Potassium channel inhibitors attenuate neuromodulatory effects of atrial natriuretic factor in the rabbit isolated vas deferens.

This study tested the hypothesis that neuromodulatory effects of atrial natriuretic factor (ANF) are mediated by an activation of potassium channels in the rabbit isolated vas deferens. The neuromodulatory effects of ANF were tested in the presence of the potassium channel inhibitors, tetraethylammonium, 4-aminopyridine, glibenclamide and charybdotoxin. The effects of the first three were ascertained by their prevention of neuromodulatory effects of a cromokalim enantiomer (BRL 38227), which opens ATP-sensitive potassium channels. The nonspecific potassium channel inhibitors, tetraethylammonium (2 mM) and 4-aminopyridine (2 mM) blocked inhibitory effects of both ANF and BRL 38227 on the electrically-induced adrenergic contraction in the rabbit vas deferens. Glibenclamide (10 microM), an inhibitor of ATP-sensitive potassium channels, failed to antagonize ANF effects, but blocked the actions of BRL 38227. Charybdotoxin (100 nM) is known to block large conductance calcium-activated potassium channels, and it attenuated the neuromodulatory effects of ANF; however, the effects of BRL 38227 were sustained in the presence of charybdotoxin.
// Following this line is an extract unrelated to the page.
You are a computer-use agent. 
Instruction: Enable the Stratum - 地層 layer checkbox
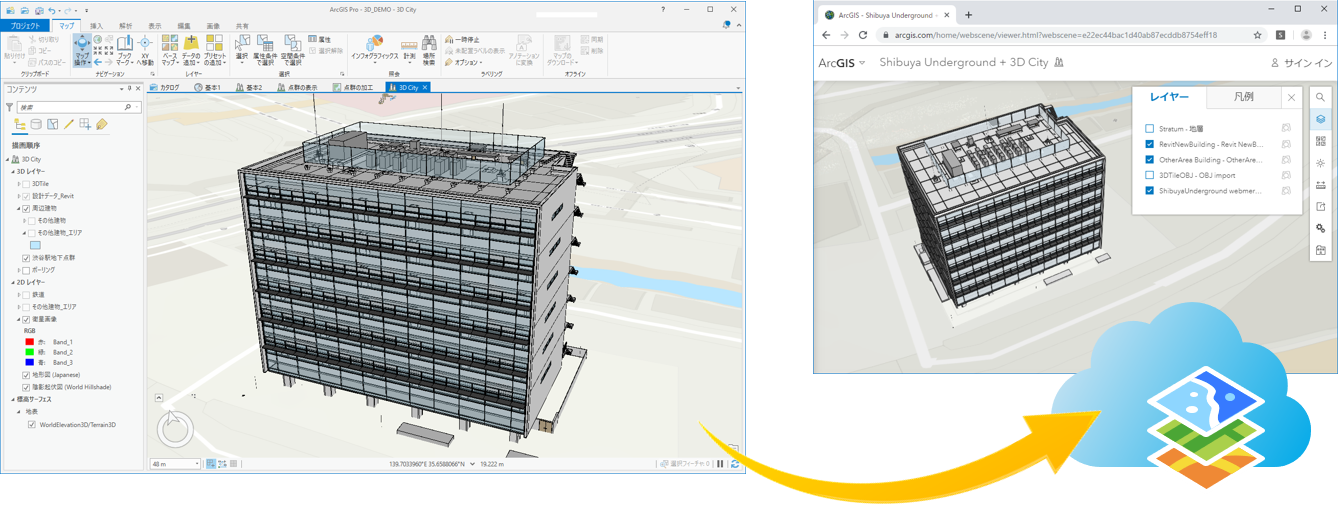click(1149, 129)
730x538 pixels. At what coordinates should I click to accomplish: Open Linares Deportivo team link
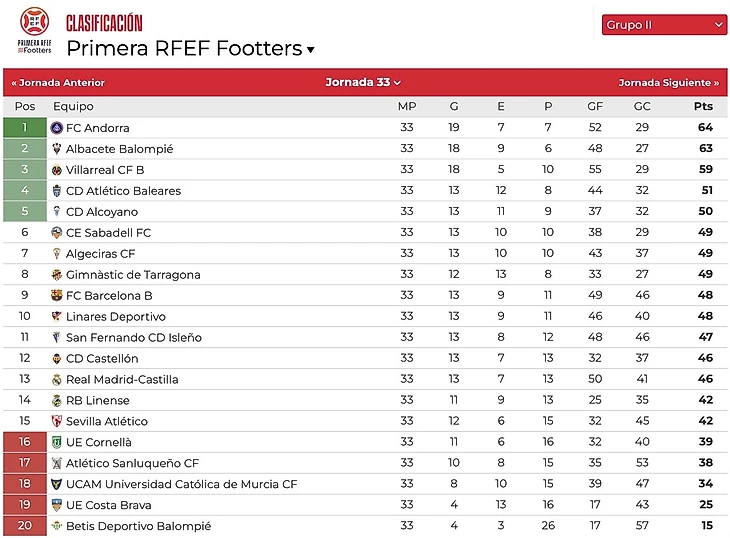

These results are consistent with the hypothesis that the neuromodulatory action of ANF is mediated by the activation of potassium conductances. The potassium channel involved is not an ATP-sensitive channel, because glibenclamide failed to alter the neuromodulatory activity of ANF. We hypothesize that ANF effects could be mediated by an activation of either calcium-activated or outward rectifying potassium channels.